Crocante por fora, cremosa por dentro e com um sabor capaz de transformar o banal em extraordinário: assim descreve o chef Ramón Guillén a batata frita perfeita, resultado de anos de testes e dedicação. Com mais de 258 mil seguidores no Instagram, o cozinheiro partilhou recentemente o método que considera infalível.
Para Guillén, citado pelo portal espanhol Mundo Deportivo, a batata frita não é um simples acompanhamento, mas um prato que exige respeito, técnica e rigor. A sua investigação pessoal levou-o a definir um processo simples, mas cuidadosamente estudado, capaz de dar ao tubérculo mais popular da gastronomia um estatuto de estrela.
O próprio assume a paixão: “Se há algo que gosto de fazer são batatas fritas. Mas batatas fritas boas, e estas são brutais. Não porque as faça eu, mas porque passei muito tempo a investigar como fazer a batata frita perfeita.”
O corte certo para começar
Segundo o chef, tudo começa na escolha da matéria-prima. Guillén opta por uma batata ibicenca (uma variedade local, muito apreciada pela sua pele fina, textura firme e sabor equilibrado), que pode até ser consumida sem descascar. O corte deve respeitar proporções aproximadas de dois centímetros por um de largura, garantindo uniformidade na cozedura.
Embora não seja necessário atingir uma precisão milimétrica, manter palitos semelhantes em tamanho ajuda a evitar frituras desiguais e resultados inconsistentes. O objetivo é conseguir uma textura homogénea desde a primeira cozedura.
Duas temperaturas, duas fases
O processo segue depois em duas etapas. A primeira consiste em cozinhar as batatas em óleo a 170 graus durante cerca de cinco minutos, até ficarem macias mas sem se desfazerem. “Isso significa que a primeira cozedura está pronta”, explica Guillén.
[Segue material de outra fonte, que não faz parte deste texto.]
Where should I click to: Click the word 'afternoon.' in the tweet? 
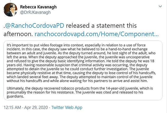pyautogui.click(x=18, y=34)
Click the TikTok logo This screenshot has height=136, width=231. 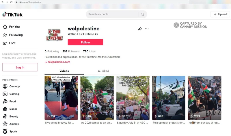tap(12, 14)
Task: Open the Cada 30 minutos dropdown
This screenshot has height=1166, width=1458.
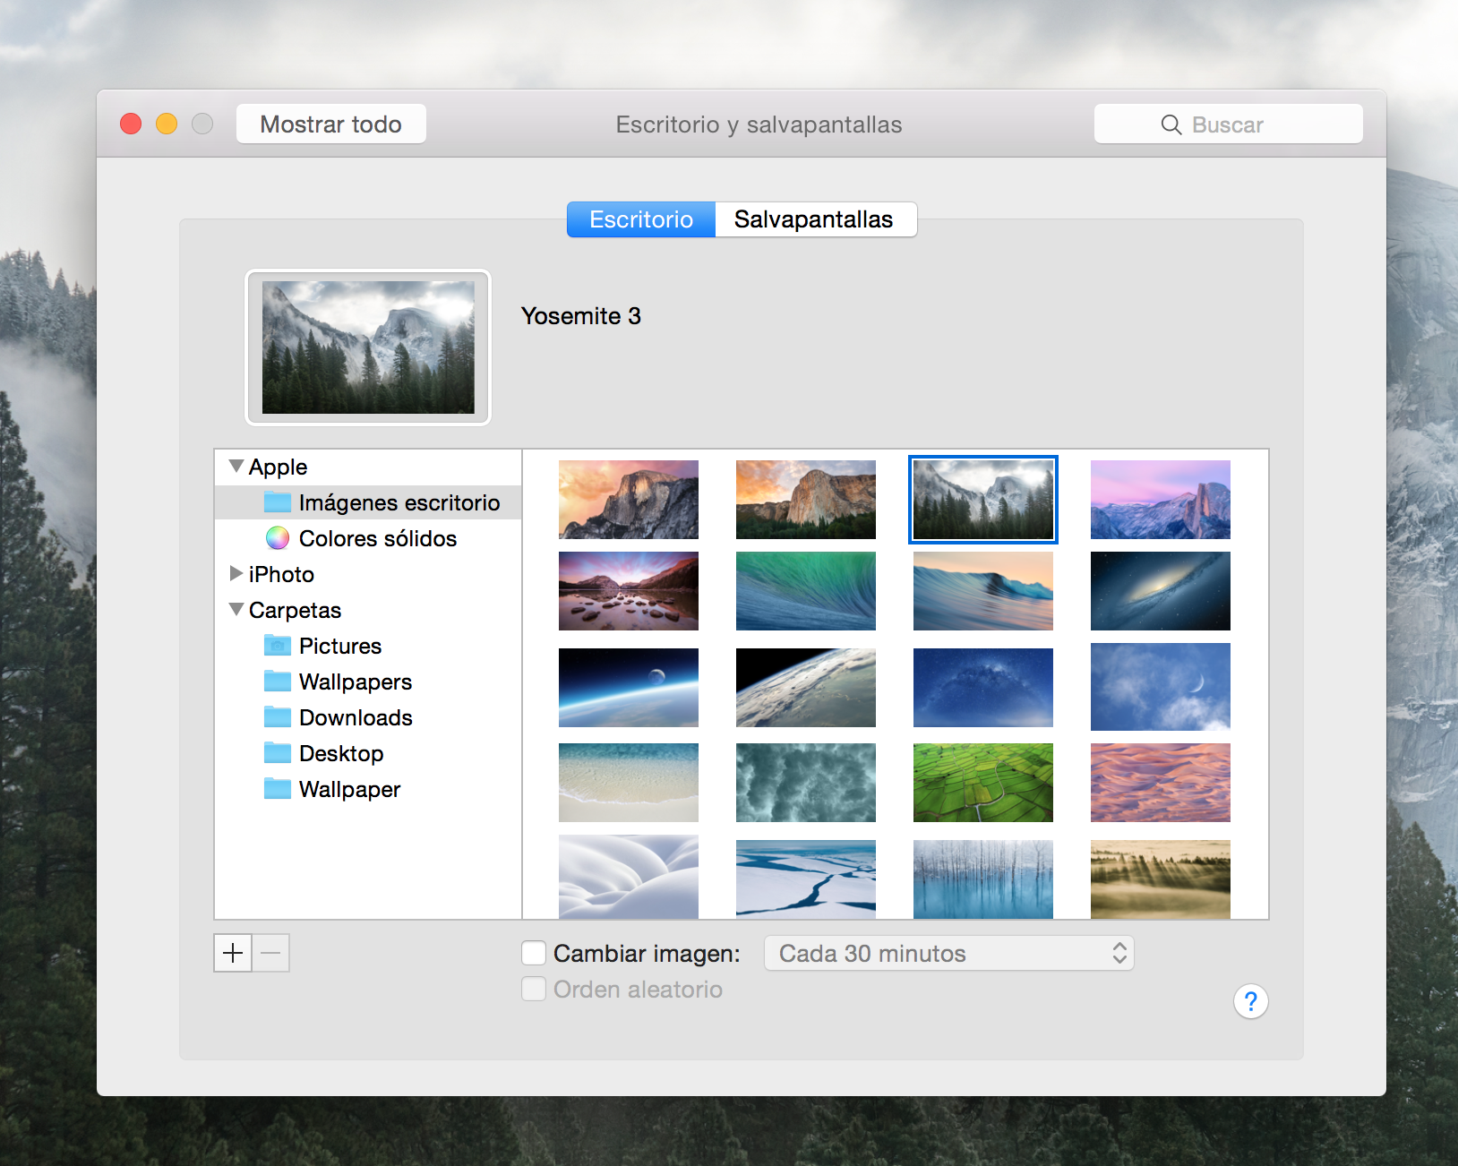Action: 948,953
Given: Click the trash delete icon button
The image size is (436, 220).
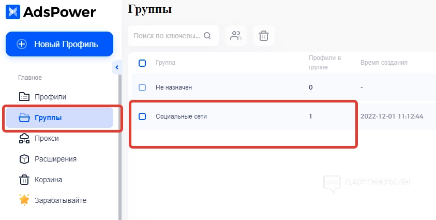Looking at the screenshot, I should click(x=264, y=36).

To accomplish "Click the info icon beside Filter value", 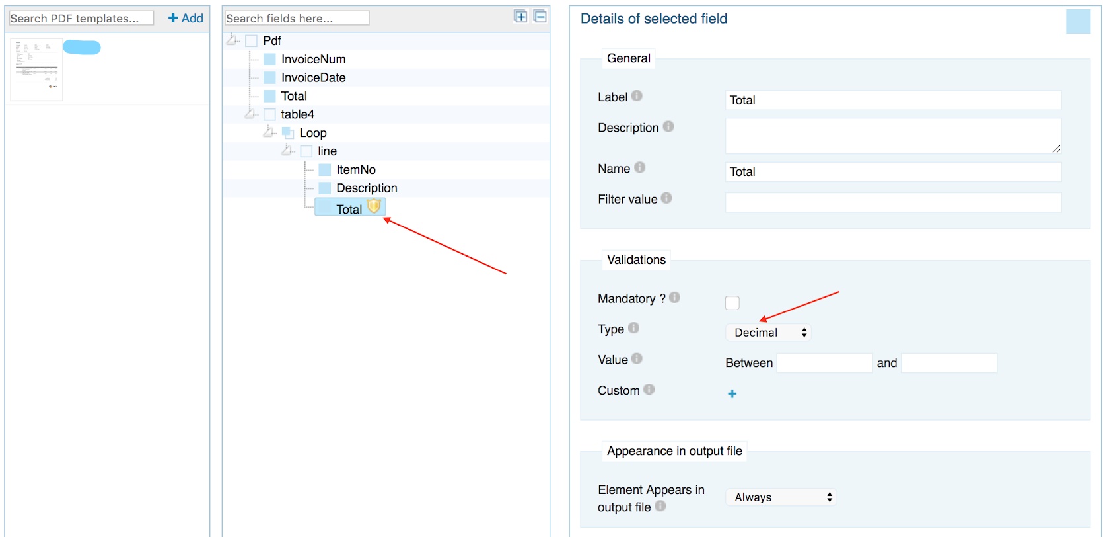I will (666, 198).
De seguida, as batatas são deixadas a repousar sobre papel absorvente, enquanto o óleo aquece até aos 210 graus. É aí que ocorre a transformação: ao mergulhar de novo no óleo, o choque térmico cria uma crosta estaladiça no exterior, mantendo o interior macio e húmido.
O toque final
A adição de sal, recomenda o chef, deve ser feita apenas no final, quando as batatas ainda estão quentes. Desta forma, o tempero adere melhor sem alterar a textura durante o processo de fritura.
O resultado é uma batata que se parte com um estalido limpo, revelando uma polpa cremosa no interior. Nas imagens partilhadas nas redes sociais, Guillén mostra como cada dentada une o crocante aveludado ao sabor intenso e natural.
Da rotina à arte culinária
Ramón Guillén trabalhou em cozinhas conceituadas antes de se tornar uma referência digital na área da gastronomia. A sua abordagem combina técnica e paixão, mas também acessibilidade, provando que cozinhar bem está ao alcance de qualquer pessoa.
Com vídeos pedagógicos e divertidos, tem ajudado milhares de seguidores a melhorarem as suas competências à mesa, demonstrando que até um prato simples pode ser elevado a outra categoria.
Um lembrete para a cozinha do dia-a-dia
De acordo com o Mundo Deportivo, e num tempo em que a rapidez domina as rotinas, Guillén sublinha que o sabor exige tempo, atenção e respeito pelo produto. O seu método de fritura é um convite a redescobrir um clássico com novos olhos.
Se alguma vez se frustrou com batatas fritas moles, oleosas ou sem sabor, a solução pode estar neste processo: cortar bem, respeitar duas fases de fritura e terminar com o toque certo de sal.
A batata frita perfeita, defende o chef, não é fruto do acaso, mas da paciência e do conhecimento aplicados a um ingrediente simples.